Ao dirigir e organizar o Orfanato Ana Rosa, mais uma vez pôs em prática suas idéias adquiridas no contato com as produções intelectuais dos defensores de uma escola nova. Instalou, nesse Instituto de Menores, um regime de portões abertos onde a criança não se sentia aprisionada. Sempre se preocupou em dar completa assistência aos alunos pobres e procurou-lhes dar oportunidade de aprenderem uma profissão. Para tanto criou oficinas de encadernação, douração, sapataria, marcenaria e também montou uma gráfica com seus próprios recursos. A Banda de Música do Colégio, que chegou a ser uma das melhores de São Paulo, também foi criada por ele. Cuidou da formação religiosa dos menores órfãos com o mesmo zelo que dispensara a seus nove filhos.
Nunca esteve ausente nos movimentos políticos. Na revolta de 1924, foi companheiro de Aureliano Lopes e fez parte da Polícia Municipal que tinha por objetivo defender a ordem. Na Revolução de 1932, colaborou na parte administrativa, no Correio Militar e no M.M.D.C.

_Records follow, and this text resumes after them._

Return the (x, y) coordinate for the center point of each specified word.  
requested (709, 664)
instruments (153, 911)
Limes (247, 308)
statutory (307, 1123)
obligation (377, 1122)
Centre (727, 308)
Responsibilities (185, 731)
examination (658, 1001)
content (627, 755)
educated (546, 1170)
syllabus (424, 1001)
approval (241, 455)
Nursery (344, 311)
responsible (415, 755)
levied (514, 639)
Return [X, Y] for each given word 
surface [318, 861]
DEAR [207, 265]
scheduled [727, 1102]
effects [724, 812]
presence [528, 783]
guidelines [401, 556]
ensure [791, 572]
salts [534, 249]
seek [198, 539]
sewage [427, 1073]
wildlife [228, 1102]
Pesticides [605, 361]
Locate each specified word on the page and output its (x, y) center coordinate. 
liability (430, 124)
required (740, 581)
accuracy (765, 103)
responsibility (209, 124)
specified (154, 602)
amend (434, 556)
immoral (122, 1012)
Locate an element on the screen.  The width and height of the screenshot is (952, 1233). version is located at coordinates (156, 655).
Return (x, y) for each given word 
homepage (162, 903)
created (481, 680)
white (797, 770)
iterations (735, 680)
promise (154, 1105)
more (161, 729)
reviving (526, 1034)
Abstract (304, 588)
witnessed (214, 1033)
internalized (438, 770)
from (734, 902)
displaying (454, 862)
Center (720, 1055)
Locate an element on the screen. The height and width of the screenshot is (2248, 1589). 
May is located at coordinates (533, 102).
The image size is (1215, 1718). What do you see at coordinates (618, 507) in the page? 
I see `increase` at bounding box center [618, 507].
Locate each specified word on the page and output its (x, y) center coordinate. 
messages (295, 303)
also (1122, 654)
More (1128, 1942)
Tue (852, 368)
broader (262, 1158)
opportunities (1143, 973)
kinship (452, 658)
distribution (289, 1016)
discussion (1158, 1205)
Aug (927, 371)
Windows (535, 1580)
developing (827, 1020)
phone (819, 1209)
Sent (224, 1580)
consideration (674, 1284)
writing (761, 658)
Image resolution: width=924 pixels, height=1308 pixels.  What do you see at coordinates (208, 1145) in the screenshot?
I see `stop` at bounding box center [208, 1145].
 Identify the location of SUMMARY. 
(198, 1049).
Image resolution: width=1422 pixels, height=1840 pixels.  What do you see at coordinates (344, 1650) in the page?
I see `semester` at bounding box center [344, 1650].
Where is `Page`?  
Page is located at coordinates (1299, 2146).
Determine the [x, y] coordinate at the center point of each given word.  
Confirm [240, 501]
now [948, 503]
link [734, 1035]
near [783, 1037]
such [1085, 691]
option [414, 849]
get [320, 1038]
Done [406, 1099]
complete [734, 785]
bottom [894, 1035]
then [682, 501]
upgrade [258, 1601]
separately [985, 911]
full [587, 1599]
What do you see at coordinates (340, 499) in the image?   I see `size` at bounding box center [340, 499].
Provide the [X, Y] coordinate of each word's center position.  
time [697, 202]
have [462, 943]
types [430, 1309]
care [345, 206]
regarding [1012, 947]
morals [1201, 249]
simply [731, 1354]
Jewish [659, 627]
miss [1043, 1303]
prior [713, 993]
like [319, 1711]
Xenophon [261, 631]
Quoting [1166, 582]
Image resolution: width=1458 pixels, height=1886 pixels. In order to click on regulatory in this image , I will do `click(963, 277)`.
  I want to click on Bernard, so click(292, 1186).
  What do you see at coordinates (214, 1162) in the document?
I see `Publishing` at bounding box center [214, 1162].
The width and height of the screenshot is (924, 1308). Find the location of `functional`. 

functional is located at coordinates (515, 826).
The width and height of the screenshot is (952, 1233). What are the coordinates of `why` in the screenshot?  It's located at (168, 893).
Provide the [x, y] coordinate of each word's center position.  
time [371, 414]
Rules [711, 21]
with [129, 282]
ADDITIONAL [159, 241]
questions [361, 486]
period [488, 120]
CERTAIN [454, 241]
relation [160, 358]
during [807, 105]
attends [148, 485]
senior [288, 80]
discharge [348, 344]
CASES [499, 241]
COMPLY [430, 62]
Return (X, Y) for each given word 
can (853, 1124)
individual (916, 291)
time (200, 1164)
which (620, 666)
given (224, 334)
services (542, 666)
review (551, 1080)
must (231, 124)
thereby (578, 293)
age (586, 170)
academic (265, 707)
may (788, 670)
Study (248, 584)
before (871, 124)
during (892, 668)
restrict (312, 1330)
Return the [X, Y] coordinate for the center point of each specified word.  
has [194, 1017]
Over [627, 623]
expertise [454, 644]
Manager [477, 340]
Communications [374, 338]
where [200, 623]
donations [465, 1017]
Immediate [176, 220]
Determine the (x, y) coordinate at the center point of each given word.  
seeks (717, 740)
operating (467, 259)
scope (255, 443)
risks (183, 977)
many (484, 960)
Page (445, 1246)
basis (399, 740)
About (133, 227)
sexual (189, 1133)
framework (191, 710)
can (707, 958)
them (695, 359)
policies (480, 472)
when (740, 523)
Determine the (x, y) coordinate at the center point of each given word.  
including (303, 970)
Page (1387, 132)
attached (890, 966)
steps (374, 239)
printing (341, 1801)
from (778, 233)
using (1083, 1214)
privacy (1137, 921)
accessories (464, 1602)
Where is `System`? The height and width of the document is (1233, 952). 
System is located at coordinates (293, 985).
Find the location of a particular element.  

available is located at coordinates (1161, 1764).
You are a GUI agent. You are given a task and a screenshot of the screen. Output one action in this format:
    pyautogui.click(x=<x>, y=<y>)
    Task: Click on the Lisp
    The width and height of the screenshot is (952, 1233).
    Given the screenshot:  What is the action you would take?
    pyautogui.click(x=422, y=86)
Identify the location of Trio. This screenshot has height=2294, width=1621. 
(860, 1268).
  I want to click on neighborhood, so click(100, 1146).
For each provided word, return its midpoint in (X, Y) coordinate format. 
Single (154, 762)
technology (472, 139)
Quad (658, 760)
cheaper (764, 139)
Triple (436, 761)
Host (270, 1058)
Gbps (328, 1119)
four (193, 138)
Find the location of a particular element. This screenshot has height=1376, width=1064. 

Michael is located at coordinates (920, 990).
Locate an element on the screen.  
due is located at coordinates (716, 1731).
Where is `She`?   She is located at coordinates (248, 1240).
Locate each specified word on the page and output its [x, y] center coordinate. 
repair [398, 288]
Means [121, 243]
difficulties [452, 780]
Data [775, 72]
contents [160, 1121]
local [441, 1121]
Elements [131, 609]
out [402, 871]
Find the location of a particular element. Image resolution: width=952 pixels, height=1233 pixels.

Uma vez aposentado, dedicava-se à leitura e meditação do Evangelho e vida de Cristo. Sua religiosidade esteve presente até os últimos momentos de sua vida quando pediu aos filhos que, com ele, rezassem o Pai-Nosso e comentou que esta era a mais bela oração do mundo.
Faleceu no dia 30 de agosto de 1951 e foi sepultado no Cemitério de Vila Mariana, falando, no ato, em nome da Congregação da Faculdade, o Prof. José Querino Ribeiro seu antigo assistente.
2 - Sua atuação na Psicologia
Embora autodidata, revelou-se profundo conhecedor dos movimentos no campo educacional e, em especial, da Psicologia. Prof. Roldão lecionou essa disciplina em muitos colégios e teve oportunidade de divulgar as idéias de William James, Claparede, Pieron, Dewey e tantos outros. Conhecedor de vários idiomas, teve possibilidade de não só ler o que havia de mais moderno nessa área como também manteve correspondência com alguns desses autores. É difícil saber sua contribuição nesse setor pois não foram encontrados documentos escritos sobre o assunto. É estranho, pois escreveu para jornais e participou de associações que mantinham revistas especializadas. É um campo que merece uma pesquisa mais apurada.
Entretanto, toda sua maneira de ser revelava ter incorporado aquela Psicologia definida, com muita propriedade, por Yolanda C. Forghieri (C. nº 1): como a ciência que nos deve ensinar, a nos conhecermos e a sermos, o máximo possível, realizados e felizes, assim como a propiciar o mesmo aos nossos semelhantes.
Enquanto docente dessa Faculdade, ministrou aulas, durante vários anos, na então Seção de Pedagogia, formando uma plêiade de pedagogos, muitos dos quais são hoje personalidades ilustres. É importante esclarecer que um grupo desses profissionais, seus alunos, dirigiu-se, posteriormente, ao campo da Psicologia, compondo os quadros desta Academia, inclusive ocupando nela postos de relevância. Citam-se: Arrigo Leonardo Angelini, Presidente atual; Mathilde Neder, ex-Presidente; Aidyl M. de Queiroz Pérez-Ramos, Secretária Geral; Ivone Espínola, representante da Comissão de Contas; Elsa Lima Gonçalves Antunha, Segunda Secretária, entre outros.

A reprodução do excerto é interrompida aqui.